Helen Pitts

Personal information
- Born: May 23, 1974 (age 52) Monkton, Maryland, United States
- Occupation: Horse trainer

Horse racing career
- Sport: Horse racing
- Career wins: 224+ (ongoing)

Major racing wins
- Golden Rod Stakes (2005) Martha Washington Stakes (2005) Queen Elizabeth II Challenge Cup Stakes (2005) Raven Run Stakes (2006) Mervin H. Muniz Jr. Memorial Handicap (2007) La Troienne Stakes (2007) Gulfstream Park Turf Handicap (2006, 2008) Turf Classic Stakes (2008, 2009) Clark Handicap (2008) Santa Anita Handicap (2009)

Significant horses
- Leah's Secret, Curlin, Einstein

= Helen Pitts (horse trainer) =

American horse trainer (born 1974)

Helen Pitts (born May 23, 1974) is an American trainer of Thoroughbred racehorses.

==Early life==
Born on a farm, Helen Pitts' parents were both involved in steeplechase racing. She rode ponies and horses from the time she was a young girl, competing in such things as steeplechase racing, pony racing, and fox hunting. She is a graduate of Oldfields School, an all-girls boarding and day school, which produces exceptional riders. She graduated with a degree in business from Villa Julie College.

==Training career==
After finishing her education, Helen Pitts went to work for thoroughbred trainer Francis Campitelli where she stayed for several years before joining flat racing trainer, Kenneth McPeek.
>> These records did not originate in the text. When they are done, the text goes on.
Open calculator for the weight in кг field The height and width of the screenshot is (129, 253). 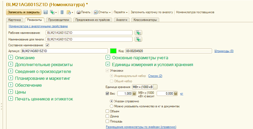coord(175,94)
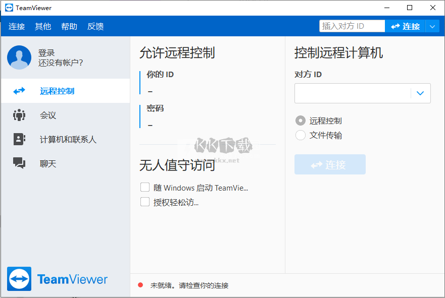Click the 连接 button in top toolbar

coord(405,26)
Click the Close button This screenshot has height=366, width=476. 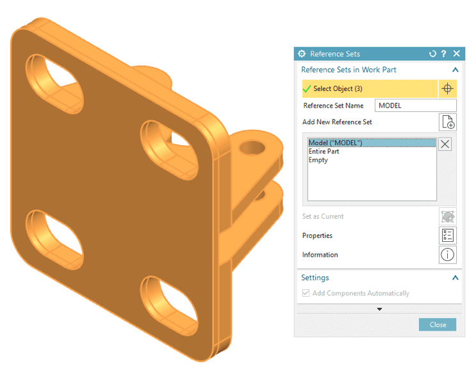pyautogui.click(x=438, y=324)
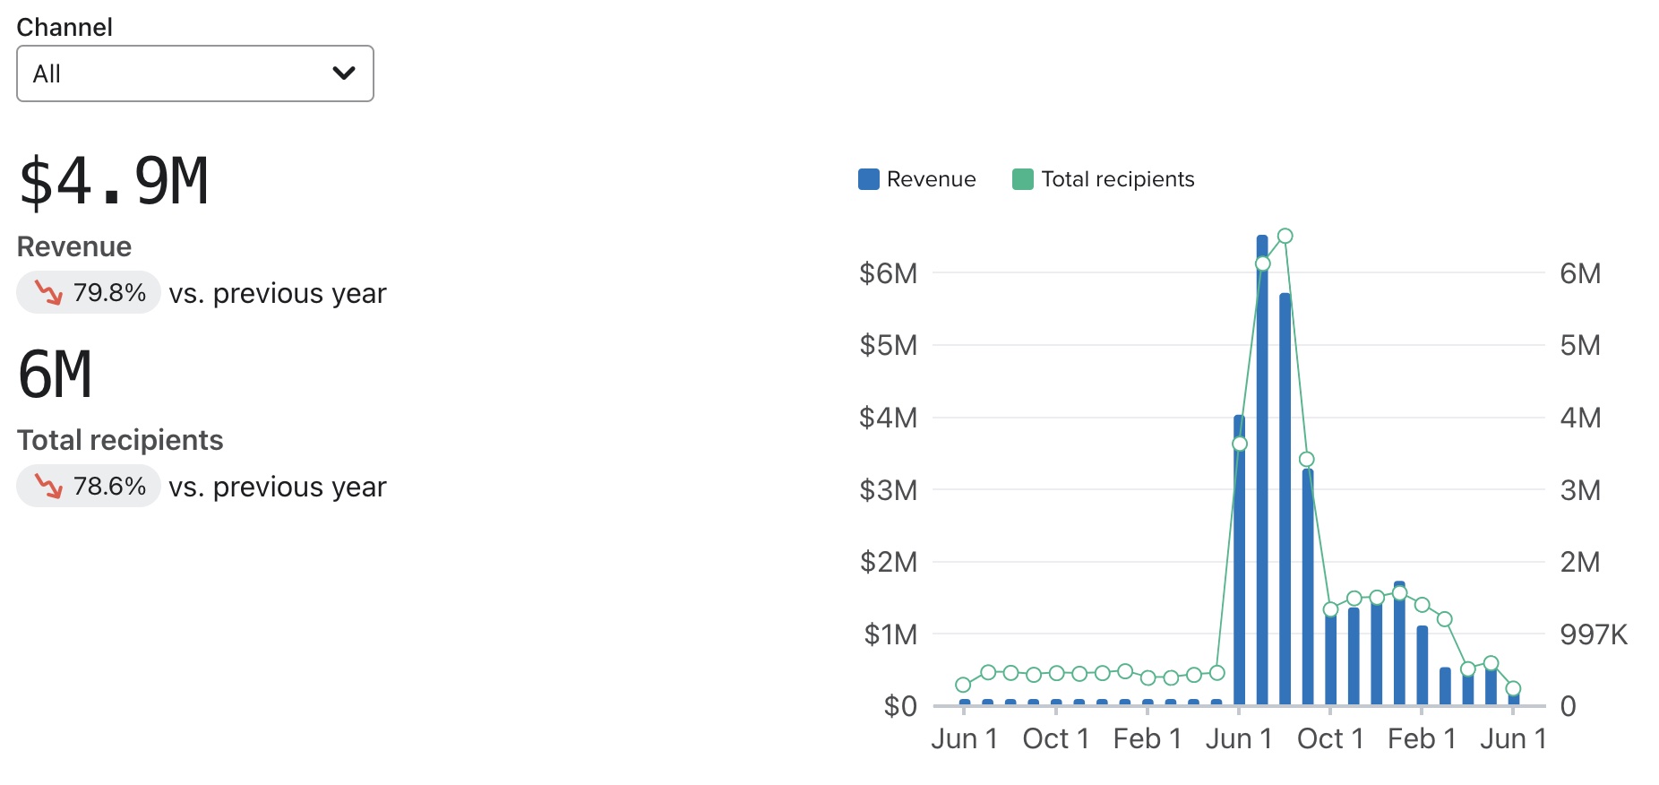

She eventually became McPeek's assistant-trainer and when he decided to leave the business for a time, she became head trainer on July 1, 2005. A resident of Louisville, Kentucky, she got her first win there three days later at Churchill Downs. In October, she won the Queen Elizabeth II Challenge Cup Stakes which was not just her first Grade I win, but marked the first-ever Grade I win by a female trainer at Keeneland Race Course.

==Achievements==
Among Helen Pitts' other successes, she is the trainer of Einstein with whom she won the 2006 and 2008 Gulfstream Park Turf Handicap, the 2008 Turf Classic Stakes and then defeated Commentator in winning the Clark Handicap. Notably too, the two-time American Horse of the Year Curlin was conditioned for racing by Helen Pitts for owner, Midnight Cry Stable. Unraced at age two, Pitts got the colt through physical problems and in February 2007 she saddled the three-year-old for his first win at Gulfstream Park in Florida. Two hours after Curlin's impressive 12¾ length win, the colt was sold for $3.5 million to a racing partnership who turned him over to trainer, Steve Asmussen.

==Personal life==
On September 5, 2008, Helen Pitts married Greg Blasi, whose brother Scott Blasi is Steve Asmussen's assistant trainer.